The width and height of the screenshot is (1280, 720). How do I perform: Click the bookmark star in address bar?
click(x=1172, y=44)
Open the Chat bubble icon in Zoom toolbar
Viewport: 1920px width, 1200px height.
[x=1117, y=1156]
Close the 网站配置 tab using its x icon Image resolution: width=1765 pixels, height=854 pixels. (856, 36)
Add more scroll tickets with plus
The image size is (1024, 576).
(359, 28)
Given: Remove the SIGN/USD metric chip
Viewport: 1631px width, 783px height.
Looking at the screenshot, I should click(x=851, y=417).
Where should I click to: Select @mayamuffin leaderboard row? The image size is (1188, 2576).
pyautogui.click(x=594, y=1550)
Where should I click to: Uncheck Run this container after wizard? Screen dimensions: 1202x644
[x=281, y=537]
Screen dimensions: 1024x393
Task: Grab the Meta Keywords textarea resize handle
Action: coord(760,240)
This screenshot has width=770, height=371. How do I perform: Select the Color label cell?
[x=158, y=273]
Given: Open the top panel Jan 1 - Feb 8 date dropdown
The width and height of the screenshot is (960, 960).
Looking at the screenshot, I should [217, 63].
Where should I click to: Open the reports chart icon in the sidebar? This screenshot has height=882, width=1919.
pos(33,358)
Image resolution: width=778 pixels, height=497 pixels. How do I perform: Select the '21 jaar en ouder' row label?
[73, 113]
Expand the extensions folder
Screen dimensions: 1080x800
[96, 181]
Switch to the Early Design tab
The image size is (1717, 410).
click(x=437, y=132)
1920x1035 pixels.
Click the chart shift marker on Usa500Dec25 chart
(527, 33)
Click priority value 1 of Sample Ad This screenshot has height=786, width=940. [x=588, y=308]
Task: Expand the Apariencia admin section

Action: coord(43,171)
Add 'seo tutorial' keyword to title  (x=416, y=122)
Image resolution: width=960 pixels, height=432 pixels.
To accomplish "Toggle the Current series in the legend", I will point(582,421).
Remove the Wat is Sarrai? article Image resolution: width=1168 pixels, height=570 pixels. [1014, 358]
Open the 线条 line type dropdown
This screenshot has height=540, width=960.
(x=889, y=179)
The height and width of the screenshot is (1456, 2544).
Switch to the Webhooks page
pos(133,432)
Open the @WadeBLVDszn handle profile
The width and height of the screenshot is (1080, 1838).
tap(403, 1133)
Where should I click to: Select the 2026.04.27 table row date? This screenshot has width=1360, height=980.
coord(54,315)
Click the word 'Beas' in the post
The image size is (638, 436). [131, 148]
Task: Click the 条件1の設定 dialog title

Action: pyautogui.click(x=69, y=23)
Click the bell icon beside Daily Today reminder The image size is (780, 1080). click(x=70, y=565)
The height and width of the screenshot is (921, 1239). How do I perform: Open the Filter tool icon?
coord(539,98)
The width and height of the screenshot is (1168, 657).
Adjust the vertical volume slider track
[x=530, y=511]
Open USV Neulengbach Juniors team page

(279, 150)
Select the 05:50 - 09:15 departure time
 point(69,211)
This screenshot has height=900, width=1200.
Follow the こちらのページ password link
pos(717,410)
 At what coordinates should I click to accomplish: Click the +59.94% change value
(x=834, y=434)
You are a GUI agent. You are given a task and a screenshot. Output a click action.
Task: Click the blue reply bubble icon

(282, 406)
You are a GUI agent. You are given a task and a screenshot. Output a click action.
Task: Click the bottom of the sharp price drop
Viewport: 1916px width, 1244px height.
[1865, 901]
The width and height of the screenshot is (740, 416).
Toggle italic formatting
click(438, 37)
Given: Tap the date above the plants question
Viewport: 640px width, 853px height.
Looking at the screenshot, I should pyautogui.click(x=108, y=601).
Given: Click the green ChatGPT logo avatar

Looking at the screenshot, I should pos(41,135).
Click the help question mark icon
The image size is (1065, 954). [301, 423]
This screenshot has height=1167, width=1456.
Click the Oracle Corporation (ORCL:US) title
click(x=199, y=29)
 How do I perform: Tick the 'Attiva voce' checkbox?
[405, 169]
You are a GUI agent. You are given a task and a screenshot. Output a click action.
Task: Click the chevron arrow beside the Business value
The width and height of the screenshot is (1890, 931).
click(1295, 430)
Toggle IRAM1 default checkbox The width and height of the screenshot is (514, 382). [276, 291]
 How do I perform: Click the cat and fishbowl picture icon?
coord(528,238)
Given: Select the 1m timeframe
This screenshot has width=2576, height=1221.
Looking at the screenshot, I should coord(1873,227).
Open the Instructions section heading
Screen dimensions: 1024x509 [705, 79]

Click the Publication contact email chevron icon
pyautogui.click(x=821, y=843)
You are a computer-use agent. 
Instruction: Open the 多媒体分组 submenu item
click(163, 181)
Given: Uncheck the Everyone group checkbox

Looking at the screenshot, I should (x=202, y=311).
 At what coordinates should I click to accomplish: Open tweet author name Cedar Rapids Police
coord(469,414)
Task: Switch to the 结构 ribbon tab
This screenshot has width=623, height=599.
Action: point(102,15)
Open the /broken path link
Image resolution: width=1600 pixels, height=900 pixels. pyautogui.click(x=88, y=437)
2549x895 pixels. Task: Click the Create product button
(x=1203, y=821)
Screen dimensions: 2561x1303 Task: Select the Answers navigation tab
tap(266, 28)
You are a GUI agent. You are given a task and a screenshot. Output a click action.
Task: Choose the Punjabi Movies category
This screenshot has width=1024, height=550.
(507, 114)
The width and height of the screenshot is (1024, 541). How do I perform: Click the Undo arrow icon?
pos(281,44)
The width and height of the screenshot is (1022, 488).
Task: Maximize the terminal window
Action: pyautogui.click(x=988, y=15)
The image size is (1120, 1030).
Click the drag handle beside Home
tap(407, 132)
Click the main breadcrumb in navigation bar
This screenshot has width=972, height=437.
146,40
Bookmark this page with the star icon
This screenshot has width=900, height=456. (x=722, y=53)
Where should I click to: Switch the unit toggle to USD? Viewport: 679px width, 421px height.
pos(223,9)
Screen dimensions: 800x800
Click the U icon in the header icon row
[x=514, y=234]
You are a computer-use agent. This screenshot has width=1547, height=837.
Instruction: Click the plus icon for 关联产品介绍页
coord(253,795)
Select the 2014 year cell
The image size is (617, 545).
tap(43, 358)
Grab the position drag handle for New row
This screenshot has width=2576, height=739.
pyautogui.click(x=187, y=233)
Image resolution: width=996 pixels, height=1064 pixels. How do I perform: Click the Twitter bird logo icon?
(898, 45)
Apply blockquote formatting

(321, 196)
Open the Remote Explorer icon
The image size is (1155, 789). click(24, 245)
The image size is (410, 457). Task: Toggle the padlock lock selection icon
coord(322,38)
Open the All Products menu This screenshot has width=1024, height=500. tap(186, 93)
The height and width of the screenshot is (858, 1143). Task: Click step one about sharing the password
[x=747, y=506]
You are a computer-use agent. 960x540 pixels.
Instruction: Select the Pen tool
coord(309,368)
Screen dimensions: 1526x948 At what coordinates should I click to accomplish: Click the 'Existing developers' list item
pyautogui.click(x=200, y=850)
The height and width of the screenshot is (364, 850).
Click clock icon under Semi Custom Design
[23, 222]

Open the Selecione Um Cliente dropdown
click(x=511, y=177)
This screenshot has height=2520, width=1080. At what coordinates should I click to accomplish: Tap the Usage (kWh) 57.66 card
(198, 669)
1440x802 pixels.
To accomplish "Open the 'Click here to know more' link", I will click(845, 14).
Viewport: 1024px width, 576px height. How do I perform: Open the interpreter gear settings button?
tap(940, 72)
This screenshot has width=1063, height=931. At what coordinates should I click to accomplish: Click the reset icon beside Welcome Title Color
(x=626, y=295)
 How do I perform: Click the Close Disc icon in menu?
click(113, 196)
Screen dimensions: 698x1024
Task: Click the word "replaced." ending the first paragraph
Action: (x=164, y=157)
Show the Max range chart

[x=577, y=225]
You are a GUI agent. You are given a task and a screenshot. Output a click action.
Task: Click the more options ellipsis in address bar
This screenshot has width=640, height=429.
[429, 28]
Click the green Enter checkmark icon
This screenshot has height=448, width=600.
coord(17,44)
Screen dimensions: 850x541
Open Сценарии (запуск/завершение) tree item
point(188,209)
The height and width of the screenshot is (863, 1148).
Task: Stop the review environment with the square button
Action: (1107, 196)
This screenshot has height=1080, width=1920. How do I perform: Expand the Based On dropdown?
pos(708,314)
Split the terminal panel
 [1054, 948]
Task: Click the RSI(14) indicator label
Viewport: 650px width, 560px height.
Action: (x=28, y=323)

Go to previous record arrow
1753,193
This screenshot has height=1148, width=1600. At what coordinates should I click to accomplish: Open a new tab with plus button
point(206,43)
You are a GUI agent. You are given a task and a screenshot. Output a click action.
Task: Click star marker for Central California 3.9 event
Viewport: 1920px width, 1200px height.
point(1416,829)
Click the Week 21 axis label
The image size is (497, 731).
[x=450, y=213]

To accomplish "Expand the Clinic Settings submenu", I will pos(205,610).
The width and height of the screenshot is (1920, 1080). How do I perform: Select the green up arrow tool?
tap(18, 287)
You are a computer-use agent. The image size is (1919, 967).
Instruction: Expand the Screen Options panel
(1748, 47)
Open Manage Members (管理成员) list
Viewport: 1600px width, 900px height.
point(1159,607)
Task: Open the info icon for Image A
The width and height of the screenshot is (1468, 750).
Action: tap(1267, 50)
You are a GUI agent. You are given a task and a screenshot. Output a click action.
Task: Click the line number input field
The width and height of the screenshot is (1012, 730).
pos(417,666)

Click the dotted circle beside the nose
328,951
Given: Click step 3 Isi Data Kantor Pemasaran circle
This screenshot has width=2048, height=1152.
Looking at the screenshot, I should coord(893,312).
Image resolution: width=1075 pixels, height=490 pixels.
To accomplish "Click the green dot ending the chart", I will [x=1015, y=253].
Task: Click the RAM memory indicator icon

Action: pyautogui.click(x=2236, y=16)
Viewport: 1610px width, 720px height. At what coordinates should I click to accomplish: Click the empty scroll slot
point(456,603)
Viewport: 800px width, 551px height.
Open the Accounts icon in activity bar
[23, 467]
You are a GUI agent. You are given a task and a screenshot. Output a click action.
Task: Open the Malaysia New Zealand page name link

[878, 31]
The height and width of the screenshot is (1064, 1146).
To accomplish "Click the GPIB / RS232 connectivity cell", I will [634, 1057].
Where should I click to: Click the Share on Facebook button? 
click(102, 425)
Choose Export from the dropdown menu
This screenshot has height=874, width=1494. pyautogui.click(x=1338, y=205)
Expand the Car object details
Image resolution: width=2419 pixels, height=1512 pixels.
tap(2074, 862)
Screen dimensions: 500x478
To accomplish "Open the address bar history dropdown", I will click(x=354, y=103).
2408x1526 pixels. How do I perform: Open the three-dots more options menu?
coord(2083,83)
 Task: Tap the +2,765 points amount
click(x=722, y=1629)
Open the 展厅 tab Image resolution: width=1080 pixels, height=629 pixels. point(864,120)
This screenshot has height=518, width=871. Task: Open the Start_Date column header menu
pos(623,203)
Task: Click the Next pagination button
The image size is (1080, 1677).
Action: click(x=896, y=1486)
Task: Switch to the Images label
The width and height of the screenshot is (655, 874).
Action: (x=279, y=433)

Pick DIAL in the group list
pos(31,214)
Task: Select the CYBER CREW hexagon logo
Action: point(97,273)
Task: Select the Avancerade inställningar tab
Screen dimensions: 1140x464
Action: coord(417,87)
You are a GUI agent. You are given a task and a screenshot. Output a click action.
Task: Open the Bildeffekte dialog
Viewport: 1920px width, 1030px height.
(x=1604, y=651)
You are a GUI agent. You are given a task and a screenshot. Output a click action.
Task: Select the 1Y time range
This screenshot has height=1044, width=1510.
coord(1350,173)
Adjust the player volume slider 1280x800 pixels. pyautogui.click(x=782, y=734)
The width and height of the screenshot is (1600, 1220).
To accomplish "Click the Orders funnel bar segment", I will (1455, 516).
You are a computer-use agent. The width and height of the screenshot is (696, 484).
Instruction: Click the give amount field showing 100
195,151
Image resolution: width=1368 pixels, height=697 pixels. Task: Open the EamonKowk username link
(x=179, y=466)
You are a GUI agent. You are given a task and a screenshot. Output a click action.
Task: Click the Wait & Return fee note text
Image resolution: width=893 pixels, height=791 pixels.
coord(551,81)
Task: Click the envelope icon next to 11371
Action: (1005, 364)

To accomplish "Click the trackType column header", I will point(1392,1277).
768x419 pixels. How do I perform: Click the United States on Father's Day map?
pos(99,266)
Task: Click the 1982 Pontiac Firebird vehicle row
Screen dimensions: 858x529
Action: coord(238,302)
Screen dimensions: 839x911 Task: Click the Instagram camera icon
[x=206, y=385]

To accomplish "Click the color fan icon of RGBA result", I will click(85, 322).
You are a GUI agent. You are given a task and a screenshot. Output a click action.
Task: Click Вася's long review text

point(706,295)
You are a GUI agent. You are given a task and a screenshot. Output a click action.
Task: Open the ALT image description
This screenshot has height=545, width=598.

──────────

→ **Aim**
Give as a JSON list of strings, one per line and skipping blank lines, the data from the line that contains "Given: Click the green ChatGPT logo avatar" through the line that contains "Action: pyautogui.click(x=988, y=15)", both lines included.

→ **Output**
[
  "Given: Click the green ChatGPT logo avatar",
  "Looking at the screenshot, I should pos(41,135).",
  "Click the help question mark icon",
  "The image size is (1065, 954). [301, 423]",
  "This screenshot has height=1167, width=1456.",
  "Click the Oracle Corporation (ORCL:US) title",
  "click(x=199, y=29)",
  " How do I perform: Tick the 'Attiva voce' checkbox?",
  "[405, 169]",
  "You are a GUI agent. You are given a task and a screenshot. Output a click action.",
  "Task: Click the chevron arrow beside the Business value",
  "The width and height of the screenshot is (1890, 931).",
  "click(1295, 430)",
  "Toggle IRAM1 default checkbox The width and height of the screenshot is (514, 382). [276, 291]",
  " How do I perform: Click the cat and fishbowl picture icon?",
  "coord(528,238)",
  "Given: Select the 1m timeframe",
  "This screenshot has width=2576, height=1221.",
  "Looking at the screenshot, I should coord(1873,227).",
  "Open the Instructions section heading",
  "Screen dimensions: 1024x509 [705, 79]",
  "Click the Publication contact email chevron icon",
  "pyautogui.click(x=821, y=843)",
  "You are a computer-use agent. ",
  "Instruction: Open the 多媒体分组 submenu item",
  "click(163, 181)",
  "Given: Uncheck the Everyone group checkbox",
  "Looking at the screenshot, I should (x=202, y=311).",
  " At what coordinates should I click to accomplish: Open tweet author name Cedar Rapids Police",
  "coord(469,414)",
  "Task: Switch to the 结构 ribbon tab",
  "This screenshot has width=623, height=599.",
  "Action: point(102,15)",
  "Open the /broken path link",
  "Image resolution: width=1600 pixels, height=900 pixels. pyautogui.click(x=88, y=437)",
  "2549x895 pixels. Task: Click the Create product button",
  "(x=1203, y=821)",
  "Screen dimensions: 2561x1303 Task: Select the Answers navigation tab",
  "tap(266, 28)",
  "You are a GUI agent. You are given a task and a screenshot. Output a click action.",
  "Task: Choose the Punjabi Movies category",
  "This screenshot has width=1024, height=550.",
  "(507, 114)",
  "The width and height of the screenshot is (1024, 541). How do I perform: Click the Undo arrow icon?",
  "pos(281,44)",
  "The width and height of the screenshot is (1022, 488).",
  "Task: Maximize the terminal window",
  "Action: pyautogui.click(x=988, y=15)"
]